Within this listing, how many lines carry the string "agent"? State the number only.

START Provided records

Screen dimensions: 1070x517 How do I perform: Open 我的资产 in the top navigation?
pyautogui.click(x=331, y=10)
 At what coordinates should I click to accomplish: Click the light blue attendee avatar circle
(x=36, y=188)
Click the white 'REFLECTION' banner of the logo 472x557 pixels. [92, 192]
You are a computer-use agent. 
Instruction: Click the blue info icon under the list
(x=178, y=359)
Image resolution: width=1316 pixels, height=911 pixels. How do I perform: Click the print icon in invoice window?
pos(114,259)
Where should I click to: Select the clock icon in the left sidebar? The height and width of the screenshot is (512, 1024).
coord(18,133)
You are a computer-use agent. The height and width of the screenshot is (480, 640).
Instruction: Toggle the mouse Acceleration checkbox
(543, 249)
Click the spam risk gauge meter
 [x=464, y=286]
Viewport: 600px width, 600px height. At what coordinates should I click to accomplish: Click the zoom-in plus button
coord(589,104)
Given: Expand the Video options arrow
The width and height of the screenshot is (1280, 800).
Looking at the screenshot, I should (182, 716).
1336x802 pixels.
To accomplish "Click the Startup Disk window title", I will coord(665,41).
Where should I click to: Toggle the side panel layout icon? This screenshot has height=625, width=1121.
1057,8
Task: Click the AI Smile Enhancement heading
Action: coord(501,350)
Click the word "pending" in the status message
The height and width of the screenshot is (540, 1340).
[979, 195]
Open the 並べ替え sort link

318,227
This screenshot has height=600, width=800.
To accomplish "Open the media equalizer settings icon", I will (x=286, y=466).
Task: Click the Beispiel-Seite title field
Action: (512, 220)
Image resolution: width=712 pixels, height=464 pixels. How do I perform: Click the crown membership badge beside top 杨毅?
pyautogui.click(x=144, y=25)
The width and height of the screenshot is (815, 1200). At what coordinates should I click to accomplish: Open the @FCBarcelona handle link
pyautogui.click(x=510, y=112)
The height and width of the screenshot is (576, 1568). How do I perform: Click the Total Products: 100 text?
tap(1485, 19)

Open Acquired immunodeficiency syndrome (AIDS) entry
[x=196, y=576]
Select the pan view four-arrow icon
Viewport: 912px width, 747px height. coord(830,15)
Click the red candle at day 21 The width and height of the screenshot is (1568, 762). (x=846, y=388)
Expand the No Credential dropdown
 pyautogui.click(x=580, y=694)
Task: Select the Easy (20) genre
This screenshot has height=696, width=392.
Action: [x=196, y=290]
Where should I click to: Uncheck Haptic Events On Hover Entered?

END Provided records

Exercise output
2